1. Ontstaan en loop van de procedure
Bij besluit van 29 maart 2005 heeft verweerder vastgesteld dat Wegenbouwmaatschappij Elshout B.V. artikel 6 van de Mededingingswet (hierna: Mw) en artikel 81 van het Verdrag tot oprichting van de Europese Gemeenschap (hierna: EG-Verdrag) heeft overtreden. Verweerder heeft Aannemingsbedrijf Schoenmakers B.V. deze overtreding toegerekend en haar een boete opgelegd van € 268.048,-- .
Tegen dit besluit hebben eiseressen bij brief van 28 april 2005 bezwaar gemaakt.
Bij besluit van 9 november 2006 heeft verweerder onder aanvulling van de motivering de bezwaren ongegrond verklaard en de opgelegde boete gehandhaafd.
Tegen dit besluit (hierna: het bestreden besluit) hebben eiseressen bij brief van 20 december 2006 beroep ingesteld.
Verweerder heeft bij brief van 19 oktober 2007 een verweerschrift ingediend.
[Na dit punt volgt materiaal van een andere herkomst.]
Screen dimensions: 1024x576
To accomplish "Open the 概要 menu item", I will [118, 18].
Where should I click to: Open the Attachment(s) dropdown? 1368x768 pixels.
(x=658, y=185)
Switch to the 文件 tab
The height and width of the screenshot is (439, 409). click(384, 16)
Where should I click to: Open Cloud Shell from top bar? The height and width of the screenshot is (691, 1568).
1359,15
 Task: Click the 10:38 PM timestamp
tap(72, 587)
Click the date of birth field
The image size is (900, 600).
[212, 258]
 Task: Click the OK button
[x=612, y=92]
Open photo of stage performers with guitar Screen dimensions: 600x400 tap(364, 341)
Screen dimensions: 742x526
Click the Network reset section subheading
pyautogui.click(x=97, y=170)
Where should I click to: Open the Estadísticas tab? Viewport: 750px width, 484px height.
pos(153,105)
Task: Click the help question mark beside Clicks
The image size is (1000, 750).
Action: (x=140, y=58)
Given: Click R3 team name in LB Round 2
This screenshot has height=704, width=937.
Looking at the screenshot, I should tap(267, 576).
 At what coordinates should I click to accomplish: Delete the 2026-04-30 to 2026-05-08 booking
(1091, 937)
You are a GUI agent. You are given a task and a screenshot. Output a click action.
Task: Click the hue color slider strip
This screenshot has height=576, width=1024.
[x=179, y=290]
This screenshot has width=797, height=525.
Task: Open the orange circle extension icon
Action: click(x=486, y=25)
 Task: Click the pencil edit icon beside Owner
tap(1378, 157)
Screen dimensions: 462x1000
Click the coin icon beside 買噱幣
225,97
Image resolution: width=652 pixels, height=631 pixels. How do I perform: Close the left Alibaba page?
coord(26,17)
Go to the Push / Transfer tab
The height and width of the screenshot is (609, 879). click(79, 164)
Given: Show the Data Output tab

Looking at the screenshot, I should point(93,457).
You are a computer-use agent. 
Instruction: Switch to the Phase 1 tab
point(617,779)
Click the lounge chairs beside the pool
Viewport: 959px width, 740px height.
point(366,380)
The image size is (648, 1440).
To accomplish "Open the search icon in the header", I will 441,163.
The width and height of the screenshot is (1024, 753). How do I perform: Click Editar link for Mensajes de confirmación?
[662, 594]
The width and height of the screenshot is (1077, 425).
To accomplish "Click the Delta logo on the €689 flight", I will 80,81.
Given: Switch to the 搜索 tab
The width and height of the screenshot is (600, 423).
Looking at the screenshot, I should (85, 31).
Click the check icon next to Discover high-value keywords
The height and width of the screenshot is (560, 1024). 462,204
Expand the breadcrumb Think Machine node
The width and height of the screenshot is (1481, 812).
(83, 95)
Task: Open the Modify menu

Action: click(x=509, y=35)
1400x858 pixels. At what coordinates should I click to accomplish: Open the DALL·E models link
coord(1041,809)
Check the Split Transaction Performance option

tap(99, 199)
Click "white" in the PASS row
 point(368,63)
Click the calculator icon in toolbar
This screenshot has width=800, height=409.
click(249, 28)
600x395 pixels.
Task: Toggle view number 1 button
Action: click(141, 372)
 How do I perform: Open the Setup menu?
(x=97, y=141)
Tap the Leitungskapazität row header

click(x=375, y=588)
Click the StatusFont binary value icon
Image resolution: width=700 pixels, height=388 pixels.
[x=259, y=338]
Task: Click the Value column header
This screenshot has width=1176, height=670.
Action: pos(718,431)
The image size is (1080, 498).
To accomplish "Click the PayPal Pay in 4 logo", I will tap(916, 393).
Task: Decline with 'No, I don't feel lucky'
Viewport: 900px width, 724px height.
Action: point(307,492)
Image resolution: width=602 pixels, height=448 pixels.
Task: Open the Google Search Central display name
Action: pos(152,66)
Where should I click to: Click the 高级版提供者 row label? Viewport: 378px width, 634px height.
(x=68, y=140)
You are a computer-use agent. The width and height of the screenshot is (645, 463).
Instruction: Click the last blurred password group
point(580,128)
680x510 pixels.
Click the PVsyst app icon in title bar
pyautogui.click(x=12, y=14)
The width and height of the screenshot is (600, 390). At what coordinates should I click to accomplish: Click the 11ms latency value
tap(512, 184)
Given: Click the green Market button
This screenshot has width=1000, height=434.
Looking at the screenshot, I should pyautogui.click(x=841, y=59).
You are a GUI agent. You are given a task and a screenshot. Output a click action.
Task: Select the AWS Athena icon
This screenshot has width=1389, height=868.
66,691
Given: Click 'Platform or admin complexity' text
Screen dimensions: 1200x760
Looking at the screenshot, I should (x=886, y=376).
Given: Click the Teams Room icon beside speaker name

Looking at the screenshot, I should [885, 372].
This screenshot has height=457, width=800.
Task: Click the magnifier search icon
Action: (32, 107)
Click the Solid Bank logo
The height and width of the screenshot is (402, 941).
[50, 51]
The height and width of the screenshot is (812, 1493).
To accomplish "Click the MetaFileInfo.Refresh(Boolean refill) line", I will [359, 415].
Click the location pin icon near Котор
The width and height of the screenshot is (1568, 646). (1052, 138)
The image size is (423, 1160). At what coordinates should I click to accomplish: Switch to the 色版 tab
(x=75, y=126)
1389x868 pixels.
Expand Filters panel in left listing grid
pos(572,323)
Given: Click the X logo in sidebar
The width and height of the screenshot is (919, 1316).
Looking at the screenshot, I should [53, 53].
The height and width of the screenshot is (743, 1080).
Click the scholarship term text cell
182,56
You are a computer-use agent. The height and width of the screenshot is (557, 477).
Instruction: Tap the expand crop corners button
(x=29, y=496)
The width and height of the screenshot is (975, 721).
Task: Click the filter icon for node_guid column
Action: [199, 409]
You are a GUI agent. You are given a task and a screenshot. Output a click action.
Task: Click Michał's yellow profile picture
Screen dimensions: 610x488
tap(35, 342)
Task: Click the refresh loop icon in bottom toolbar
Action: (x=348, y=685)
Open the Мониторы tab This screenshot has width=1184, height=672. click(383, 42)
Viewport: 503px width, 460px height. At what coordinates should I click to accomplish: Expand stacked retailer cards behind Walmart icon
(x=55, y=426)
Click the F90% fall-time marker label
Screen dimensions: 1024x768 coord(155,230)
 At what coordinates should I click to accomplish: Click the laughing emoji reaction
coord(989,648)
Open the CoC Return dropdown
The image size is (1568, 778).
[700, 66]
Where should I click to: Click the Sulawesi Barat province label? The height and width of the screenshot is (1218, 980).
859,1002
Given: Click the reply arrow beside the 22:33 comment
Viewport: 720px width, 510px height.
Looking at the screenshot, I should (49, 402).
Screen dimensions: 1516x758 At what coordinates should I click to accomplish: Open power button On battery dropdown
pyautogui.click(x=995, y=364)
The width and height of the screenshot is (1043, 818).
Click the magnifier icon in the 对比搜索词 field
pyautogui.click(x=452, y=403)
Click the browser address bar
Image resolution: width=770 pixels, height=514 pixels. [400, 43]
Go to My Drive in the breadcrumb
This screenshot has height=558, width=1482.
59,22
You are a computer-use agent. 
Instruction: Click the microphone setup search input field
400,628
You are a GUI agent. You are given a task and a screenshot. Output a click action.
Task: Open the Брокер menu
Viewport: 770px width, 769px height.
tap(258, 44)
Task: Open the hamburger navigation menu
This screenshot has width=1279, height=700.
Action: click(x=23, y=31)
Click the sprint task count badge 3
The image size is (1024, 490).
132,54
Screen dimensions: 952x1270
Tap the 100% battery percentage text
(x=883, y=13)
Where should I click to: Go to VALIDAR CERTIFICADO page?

Het onderzoek ter zitting heeft plaatsgevonden op 31 maart 2008. Aanwezig waren voor eiseressen hun gemachtigden en [naam]. Voor verweerder zijn verschenen zijn gemachtigden mr. P.B. Gaasbeek en mr. J.M. Strijker-Reintjes.
2. Overwegingen
Inleiding
Het betreft hier besluiten die zijn genomen in het kader van het zogenoemde bouwfraudeonderzoek. Aanleiding voor het onderzoek is geweest de Zembla-uitzending in november 2001, waarin aan de hand van een schaduwadministratie van bouwbedrijf Koop Tjuchem werd onthuld dat in de grond-, weg- en waterbouw (hierna: GWW) illegale prijsafspraken werden gemaakt. Naar aanleiding hiervan is een Parlementaire Enquête gestart.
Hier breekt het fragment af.